Member of the Chamber of Deputies
- In office 15 May 1926 – 15 May 1930
- Constituency: 21st Departamental Grouping

Personal details
- Born: 1 December 1893 San Fernando, Chile
- Party: Conservative Party
- Spouse: Graciela Montes
- Children: 8
- Parent(s): Alejandro Montes Hortensia Velasco
- Occupation: Agriculturist, politician

= Armando Montes =

Chilean politician

Armando Montes Velasco (born 1 December 1893) was a Chilean agriculturist and politician who served as a member of the Chamber of Deputies.

==Early life and career==
He was born in San Fernando, Chile, on 1 December 1893, the son of Alejandro Montes Solar and Hortensia Velasco.

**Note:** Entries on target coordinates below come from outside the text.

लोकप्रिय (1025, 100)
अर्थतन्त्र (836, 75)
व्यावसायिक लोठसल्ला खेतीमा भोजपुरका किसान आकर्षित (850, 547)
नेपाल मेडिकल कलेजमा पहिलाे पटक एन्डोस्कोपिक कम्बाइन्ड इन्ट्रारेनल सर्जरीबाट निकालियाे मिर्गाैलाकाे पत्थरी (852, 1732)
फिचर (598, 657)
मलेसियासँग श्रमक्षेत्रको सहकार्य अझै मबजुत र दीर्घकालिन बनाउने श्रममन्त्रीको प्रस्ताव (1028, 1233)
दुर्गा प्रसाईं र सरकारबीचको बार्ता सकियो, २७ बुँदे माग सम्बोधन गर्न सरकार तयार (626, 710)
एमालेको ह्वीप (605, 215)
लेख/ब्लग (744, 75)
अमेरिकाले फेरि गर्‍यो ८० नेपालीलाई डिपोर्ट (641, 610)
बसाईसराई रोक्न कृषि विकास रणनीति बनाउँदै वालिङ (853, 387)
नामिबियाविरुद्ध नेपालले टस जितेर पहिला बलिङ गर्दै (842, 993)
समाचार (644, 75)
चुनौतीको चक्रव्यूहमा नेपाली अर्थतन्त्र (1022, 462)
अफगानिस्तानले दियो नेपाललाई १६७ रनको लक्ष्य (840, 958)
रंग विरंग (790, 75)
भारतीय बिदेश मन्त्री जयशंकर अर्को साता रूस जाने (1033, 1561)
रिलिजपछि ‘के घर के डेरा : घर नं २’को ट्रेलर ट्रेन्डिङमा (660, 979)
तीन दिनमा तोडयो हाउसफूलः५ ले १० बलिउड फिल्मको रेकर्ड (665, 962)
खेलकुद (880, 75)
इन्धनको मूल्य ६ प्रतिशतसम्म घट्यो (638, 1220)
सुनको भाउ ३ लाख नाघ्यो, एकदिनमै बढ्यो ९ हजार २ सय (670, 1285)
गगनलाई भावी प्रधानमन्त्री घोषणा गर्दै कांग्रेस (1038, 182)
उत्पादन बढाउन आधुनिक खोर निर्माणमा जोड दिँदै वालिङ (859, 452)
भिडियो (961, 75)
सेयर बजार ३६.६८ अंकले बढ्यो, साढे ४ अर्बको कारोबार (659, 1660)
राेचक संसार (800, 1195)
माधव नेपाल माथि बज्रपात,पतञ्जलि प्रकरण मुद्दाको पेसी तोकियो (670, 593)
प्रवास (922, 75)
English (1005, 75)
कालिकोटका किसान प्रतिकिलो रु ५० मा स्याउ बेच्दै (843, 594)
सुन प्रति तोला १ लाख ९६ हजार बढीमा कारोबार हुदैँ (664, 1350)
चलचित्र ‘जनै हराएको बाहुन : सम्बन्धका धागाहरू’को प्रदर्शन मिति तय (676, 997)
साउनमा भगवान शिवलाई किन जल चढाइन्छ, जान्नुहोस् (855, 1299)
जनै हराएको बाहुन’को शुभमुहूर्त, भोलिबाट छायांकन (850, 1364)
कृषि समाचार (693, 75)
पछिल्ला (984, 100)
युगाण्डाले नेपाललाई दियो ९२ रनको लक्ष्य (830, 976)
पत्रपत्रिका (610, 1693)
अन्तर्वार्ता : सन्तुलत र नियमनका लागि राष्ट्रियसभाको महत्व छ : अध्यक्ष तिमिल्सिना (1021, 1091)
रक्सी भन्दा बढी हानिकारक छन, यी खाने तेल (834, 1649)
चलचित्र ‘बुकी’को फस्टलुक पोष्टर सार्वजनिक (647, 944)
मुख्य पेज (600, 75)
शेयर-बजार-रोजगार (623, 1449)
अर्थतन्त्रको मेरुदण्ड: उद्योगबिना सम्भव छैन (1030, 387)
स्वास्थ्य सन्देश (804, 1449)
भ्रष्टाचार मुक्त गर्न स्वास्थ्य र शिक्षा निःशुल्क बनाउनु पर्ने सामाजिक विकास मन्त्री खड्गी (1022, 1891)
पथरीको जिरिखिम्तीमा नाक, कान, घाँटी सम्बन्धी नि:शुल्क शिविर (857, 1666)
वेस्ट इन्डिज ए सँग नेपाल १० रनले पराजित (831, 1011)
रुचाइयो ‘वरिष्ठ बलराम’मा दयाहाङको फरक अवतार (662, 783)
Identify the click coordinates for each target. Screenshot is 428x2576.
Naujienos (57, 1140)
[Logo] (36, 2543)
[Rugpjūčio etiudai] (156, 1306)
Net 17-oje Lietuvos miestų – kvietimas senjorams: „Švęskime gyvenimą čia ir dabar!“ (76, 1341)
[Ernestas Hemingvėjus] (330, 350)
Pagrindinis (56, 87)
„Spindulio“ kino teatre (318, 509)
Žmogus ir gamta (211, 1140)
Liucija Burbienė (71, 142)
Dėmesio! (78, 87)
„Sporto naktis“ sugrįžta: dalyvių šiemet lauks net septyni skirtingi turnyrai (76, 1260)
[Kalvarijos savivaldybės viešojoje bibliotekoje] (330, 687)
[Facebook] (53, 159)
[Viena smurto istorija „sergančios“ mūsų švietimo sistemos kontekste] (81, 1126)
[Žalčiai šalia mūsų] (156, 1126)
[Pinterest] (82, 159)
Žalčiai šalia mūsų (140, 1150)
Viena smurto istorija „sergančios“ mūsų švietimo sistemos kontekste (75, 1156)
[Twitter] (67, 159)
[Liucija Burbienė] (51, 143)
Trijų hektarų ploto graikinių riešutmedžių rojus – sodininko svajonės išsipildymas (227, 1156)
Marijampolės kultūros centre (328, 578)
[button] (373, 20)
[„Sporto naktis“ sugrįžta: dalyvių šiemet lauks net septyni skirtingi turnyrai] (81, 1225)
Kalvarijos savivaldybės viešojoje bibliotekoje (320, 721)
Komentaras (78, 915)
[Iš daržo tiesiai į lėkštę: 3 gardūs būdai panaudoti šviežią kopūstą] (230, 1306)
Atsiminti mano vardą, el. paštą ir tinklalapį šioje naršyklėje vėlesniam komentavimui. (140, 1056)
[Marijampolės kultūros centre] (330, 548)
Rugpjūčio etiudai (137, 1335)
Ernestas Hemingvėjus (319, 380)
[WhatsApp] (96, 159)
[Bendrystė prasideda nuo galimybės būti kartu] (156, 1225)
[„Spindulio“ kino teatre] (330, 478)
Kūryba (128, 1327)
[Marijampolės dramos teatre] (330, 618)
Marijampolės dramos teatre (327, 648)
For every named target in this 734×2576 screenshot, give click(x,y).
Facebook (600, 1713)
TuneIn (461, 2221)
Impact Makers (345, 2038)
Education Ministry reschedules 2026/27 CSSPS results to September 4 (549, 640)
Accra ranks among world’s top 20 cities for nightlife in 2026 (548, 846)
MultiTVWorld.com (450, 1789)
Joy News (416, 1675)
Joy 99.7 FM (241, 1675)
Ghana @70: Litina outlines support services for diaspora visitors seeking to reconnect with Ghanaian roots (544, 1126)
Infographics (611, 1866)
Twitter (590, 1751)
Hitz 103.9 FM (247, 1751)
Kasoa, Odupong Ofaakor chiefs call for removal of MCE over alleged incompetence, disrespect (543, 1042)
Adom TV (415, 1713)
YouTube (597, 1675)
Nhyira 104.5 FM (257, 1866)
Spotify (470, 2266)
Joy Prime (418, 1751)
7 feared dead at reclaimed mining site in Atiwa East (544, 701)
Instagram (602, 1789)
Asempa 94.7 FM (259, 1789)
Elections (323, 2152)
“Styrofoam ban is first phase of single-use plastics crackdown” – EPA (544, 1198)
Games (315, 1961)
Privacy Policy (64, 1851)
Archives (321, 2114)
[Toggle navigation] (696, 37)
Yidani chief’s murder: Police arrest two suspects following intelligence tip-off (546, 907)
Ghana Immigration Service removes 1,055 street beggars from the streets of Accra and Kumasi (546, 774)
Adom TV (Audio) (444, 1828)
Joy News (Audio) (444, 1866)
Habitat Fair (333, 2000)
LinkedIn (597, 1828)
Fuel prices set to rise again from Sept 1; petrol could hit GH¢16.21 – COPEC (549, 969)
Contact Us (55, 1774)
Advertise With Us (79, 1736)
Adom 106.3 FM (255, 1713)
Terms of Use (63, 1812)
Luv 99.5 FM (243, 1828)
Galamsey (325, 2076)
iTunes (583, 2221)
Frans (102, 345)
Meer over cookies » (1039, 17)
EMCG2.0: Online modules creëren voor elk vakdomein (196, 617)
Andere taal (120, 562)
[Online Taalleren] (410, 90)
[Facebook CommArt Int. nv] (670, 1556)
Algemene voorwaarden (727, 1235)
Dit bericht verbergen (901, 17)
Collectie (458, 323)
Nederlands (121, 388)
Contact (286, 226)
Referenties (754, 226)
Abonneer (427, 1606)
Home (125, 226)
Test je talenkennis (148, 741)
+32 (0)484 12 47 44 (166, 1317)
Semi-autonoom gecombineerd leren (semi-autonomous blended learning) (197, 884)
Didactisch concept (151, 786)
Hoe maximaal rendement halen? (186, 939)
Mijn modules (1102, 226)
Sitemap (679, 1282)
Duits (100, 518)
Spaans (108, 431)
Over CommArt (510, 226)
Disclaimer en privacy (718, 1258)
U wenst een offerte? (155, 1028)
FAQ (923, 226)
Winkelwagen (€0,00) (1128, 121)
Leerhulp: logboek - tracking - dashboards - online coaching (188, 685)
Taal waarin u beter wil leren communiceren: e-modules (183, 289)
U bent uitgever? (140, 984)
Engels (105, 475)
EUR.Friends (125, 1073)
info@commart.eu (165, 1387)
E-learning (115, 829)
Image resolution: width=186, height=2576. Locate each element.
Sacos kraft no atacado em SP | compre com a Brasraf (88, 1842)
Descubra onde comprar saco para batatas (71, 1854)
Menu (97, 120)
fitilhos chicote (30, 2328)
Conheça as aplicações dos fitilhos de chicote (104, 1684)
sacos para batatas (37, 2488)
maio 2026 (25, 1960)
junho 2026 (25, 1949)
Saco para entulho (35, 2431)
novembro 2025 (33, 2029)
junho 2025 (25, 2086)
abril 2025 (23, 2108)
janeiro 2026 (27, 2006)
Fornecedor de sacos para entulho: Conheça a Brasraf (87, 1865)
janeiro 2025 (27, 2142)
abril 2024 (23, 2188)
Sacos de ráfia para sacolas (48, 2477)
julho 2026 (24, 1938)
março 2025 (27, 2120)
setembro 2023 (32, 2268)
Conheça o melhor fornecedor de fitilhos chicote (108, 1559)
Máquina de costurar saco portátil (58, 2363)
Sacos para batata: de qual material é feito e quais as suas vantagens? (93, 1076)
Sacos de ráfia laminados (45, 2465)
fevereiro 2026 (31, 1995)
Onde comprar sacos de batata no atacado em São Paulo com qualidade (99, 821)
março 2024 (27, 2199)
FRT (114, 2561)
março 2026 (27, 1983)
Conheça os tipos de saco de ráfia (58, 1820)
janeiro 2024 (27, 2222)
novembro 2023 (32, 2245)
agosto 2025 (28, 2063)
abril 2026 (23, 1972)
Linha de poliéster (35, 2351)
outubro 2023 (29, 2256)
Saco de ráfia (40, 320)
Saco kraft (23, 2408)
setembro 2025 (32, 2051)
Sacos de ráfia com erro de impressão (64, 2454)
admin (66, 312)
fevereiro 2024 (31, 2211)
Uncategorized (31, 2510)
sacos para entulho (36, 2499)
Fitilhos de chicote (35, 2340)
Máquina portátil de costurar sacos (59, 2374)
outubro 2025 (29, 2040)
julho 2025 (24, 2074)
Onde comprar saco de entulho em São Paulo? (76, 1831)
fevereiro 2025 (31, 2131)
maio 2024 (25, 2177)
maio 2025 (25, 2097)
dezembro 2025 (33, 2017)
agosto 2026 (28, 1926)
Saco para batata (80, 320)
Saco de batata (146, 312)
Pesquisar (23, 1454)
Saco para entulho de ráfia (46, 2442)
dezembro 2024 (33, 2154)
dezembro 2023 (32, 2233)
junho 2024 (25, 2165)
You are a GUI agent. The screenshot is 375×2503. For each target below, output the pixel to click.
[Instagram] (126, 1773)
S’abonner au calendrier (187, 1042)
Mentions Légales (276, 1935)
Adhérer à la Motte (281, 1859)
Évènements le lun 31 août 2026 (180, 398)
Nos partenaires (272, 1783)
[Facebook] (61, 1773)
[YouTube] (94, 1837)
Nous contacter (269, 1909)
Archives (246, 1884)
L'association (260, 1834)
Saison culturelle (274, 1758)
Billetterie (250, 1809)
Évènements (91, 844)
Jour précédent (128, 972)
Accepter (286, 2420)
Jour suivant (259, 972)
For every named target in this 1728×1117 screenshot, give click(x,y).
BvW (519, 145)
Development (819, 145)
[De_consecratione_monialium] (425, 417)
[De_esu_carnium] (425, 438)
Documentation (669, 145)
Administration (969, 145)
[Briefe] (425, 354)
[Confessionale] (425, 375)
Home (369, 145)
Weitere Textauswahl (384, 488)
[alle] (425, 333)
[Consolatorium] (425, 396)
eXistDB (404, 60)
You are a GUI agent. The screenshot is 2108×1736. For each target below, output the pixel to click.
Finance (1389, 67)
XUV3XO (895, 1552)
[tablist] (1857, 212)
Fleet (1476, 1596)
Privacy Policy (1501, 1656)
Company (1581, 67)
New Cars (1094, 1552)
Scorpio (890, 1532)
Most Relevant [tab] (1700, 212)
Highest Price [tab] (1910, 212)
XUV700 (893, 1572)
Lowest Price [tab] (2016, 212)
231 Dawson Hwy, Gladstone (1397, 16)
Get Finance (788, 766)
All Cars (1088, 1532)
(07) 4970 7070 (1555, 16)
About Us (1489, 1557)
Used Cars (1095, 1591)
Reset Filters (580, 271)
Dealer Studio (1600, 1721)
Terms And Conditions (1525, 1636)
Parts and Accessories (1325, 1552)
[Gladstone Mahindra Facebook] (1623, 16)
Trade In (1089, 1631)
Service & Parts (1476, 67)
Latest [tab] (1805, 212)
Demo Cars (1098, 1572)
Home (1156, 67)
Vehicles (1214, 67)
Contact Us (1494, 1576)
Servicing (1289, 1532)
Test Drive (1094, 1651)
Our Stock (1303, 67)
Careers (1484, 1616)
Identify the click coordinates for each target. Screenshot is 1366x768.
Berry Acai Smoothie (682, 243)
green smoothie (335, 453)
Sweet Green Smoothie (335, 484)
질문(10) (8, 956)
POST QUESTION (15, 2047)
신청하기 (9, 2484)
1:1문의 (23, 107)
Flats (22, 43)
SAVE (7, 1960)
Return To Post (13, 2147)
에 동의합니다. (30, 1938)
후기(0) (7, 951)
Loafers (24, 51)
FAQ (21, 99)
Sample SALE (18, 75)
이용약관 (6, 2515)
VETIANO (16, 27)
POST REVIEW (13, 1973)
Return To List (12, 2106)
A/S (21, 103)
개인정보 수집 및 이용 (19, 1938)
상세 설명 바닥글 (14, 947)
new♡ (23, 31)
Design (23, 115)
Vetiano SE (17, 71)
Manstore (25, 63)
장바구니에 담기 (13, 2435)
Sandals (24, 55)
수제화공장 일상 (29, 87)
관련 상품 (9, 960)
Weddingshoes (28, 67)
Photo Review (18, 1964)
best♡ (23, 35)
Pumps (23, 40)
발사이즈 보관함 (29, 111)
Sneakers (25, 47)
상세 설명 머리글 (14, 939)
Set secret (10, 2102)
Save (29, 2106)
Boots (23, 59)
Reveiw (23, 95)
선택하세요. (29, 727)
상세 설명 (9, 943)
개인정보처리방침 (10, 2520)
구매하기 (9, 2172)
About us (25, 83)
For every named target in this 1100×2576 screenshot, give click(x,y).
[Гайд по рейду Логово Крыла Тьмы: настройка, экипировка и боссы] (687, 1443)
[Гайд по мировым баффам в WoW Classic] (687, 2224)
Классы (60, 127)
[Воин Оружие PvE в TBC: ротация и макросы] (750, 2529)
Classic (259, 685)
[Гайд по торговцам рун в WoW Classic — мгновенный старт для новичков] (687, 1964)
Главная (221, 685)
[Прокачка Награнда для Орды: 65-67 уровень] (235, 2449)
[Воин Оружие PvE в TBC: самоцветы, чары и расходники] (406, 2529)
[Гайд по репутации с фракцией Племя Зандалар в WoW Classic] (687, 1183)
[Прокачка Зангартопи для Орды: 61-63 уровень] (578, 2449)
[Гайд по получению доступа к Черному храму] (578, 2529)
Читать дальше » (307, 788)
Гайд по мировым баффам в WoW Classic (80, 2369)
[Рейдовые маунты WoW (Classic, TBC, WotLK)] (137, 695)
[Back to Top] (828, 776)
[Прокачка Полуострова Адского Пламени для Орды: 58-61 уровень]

He married Graciela Montes Montes in Santiago on 2 August 1919; they had eight children.

He studied at the San Luis English College of Limache.

He devoted himself to agricultural activities and operated the “La Estrella” estate in San Javier.

==Political career==
He was a member of the Conservative Party and served on its general board.

He was councillor and mayor of the Municipality of Nancagua between 1914 and 1917. Years later, he was elected councillor and mayor of the Municipality of Villa Alegre from 1933 to 1936.

He was a candidate for deputy in 1932.

He was elected deputy for the 21st Departamental Grouping of Llaima, Imperial and Temuco for the 1926–1930 legislative period. During his term, he served on the Commissions of Roads and Public Works and of Hygiene and Public Assistance.

==Other activities==
He was a member of the Winegrowers' Union of San Javier and the surrounding area.

He was also a member of the National Agriculture Society (SNA) and represented it in the provinces of Valdivia, Cautín, and Osorno in 1928.

He belonged to the San Javier Club and the Domingo Fernández Concha Club.